CIC-Trap4Phish: A Unified Multi-Format Dataset for Phishing and Quishing Attachment Detection
Fatemeh Nejati, Mahdi Rabbani, Morteza Eskandarian, Mansur Mirani, Gunjan Piya, Igor Opushnyev, Ali A. Ghorbani, Sajjad Dadkhah
TL;DR
This paper tackles the fragmentation of phishing/quishing data across common attachment formats by introducing CIC-Trap4Phish, a unified multi-format dataset covering Word, Excel, PDF, HTML, and QR codes. It delivers static feature extraction pipelines for the first four formats and a dual approach for QR codes (CNN-based image analysis and URL lexical analysis with lightweight LLMs), paired with SHAP-informed feature selection to create compact, discriminative feature subsets. Lightweight classifiers (Random Forest, XGBoost, and Decision Tree) achieve near-perfect to high accuracy across formats, while QR-code detection favors textual URL analysis over image-based methods due to intrinsic visual similarities in QR encodings. The dataset is publicly available through CIC’s portal, enabling robust cross-format evaluation, faster screening, and improved explainability in practical phishing defenses.
Abstract
Phishing attacks represents one of the primary attack methods which is used by cyber attackers. In many cases, attackers use deceptive emails along with malicious attachments to trick users into giving away sensitive information or installing malware while compromising entire systems. The flexibility of malicious email attachments makes them stand out as a preferred vector for attackers as they can embed harmful content such as malware or malicious URLs inside standard document formats. Although phishing email defenses have improved a lot, attackers continue to abuse attachments, enabling malicious content to bypass security measures. Moreover, another challenge that researches face in training advance models, is lack of an unified and comprehensive dataset that covers the most prevalent data types. To address this gap, we generated CIC-Trap4Phish, a multi-format dataset containing both malicious and benign samples across five categories commonly used in phishing campaigns: Microsoft Word documents, Excel spreadsheets, PDF files, HTML pages, and QR code images. For the first four file types, a set of execution-free static feature pipeline was proposed, designed to capture structural, lexical, and metadata-based indicators without the need to open or execute files.

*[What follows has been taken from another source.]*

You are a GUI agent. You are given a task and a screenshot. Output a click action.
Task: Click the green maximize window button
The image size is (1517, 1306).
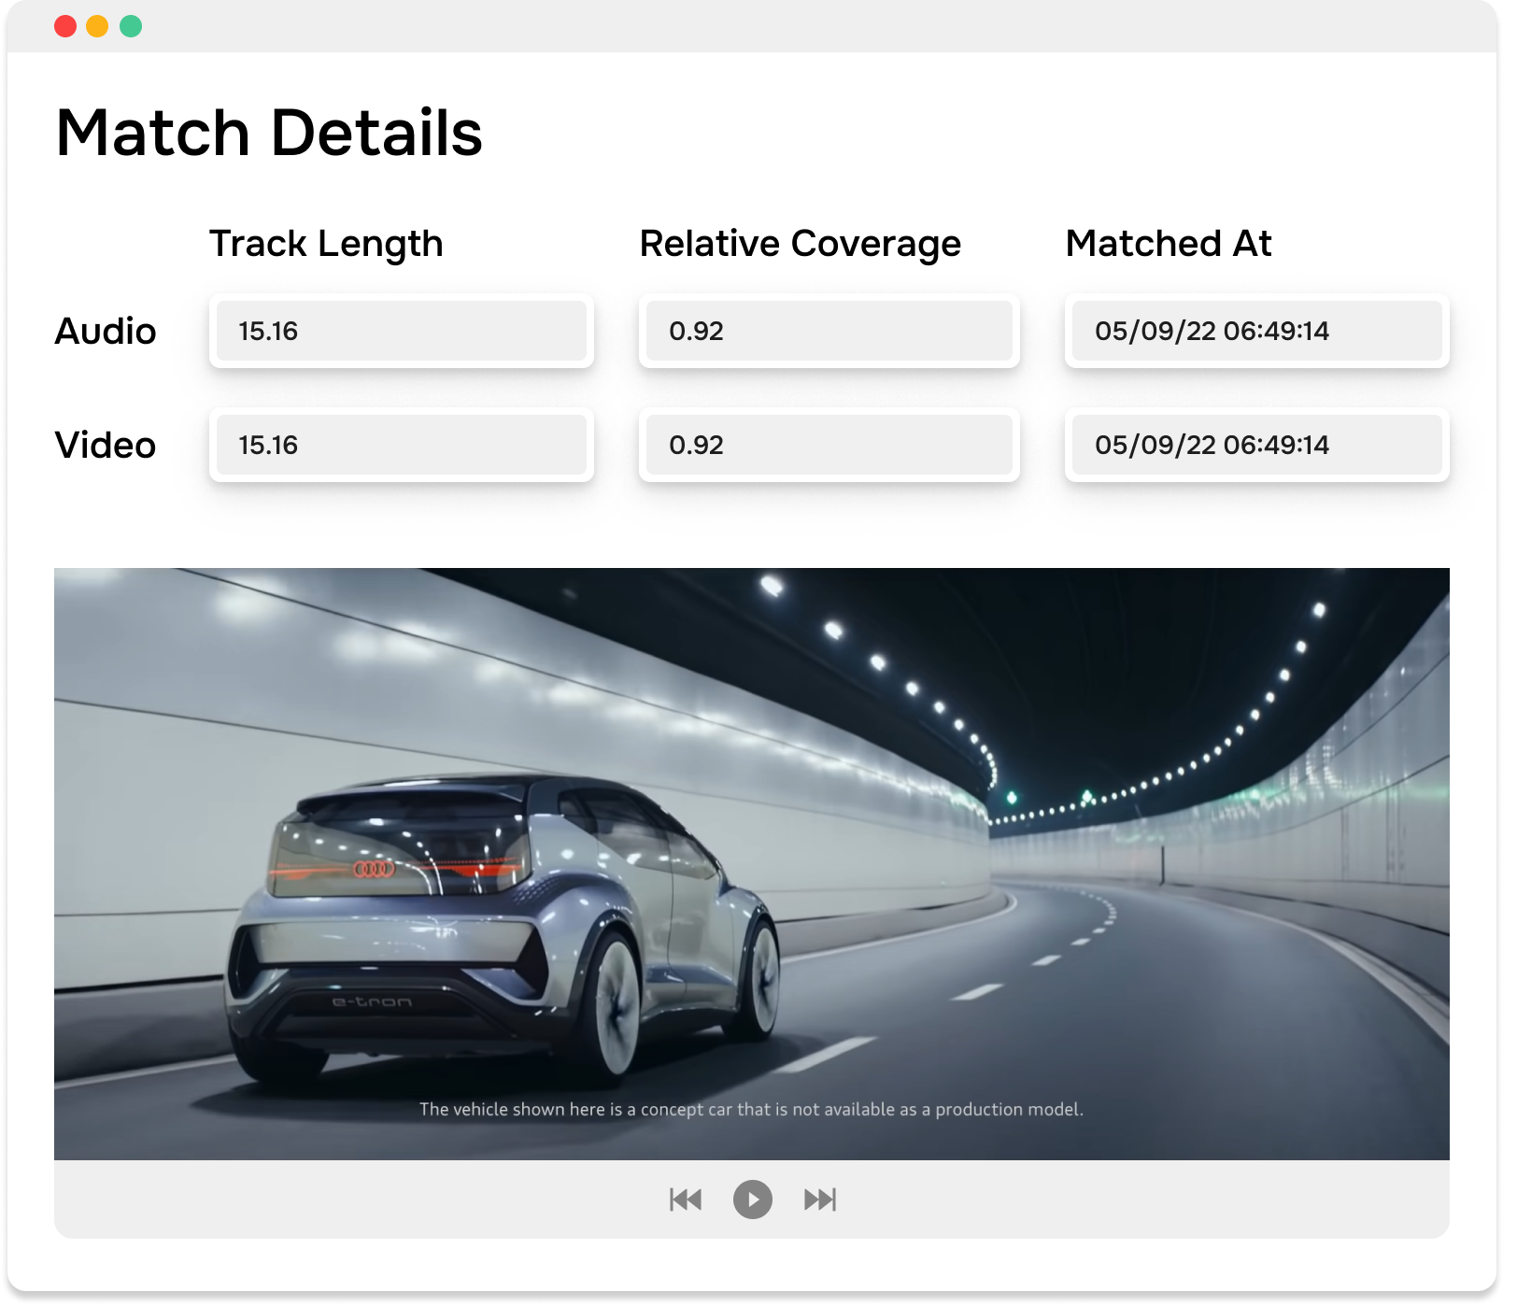pyautogui.click(x=131, y=26)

Feature selection was performed using a combination of SHAP analysis and feature importance, yielding compact, discriminative feature subsets for each file type. The selected features were evaluated by using lightweight machine learning models, including Random Forest, XGBoost, and Decision Tree. All models demonstrate high detection accuracy across formats. For QR code-based phishing (quishing), two complementary methods were implemented: image-based detection by employing Convolutional Neural Networks (CNNs) and lexical analysis of decoded URLs using recent lightweight language models.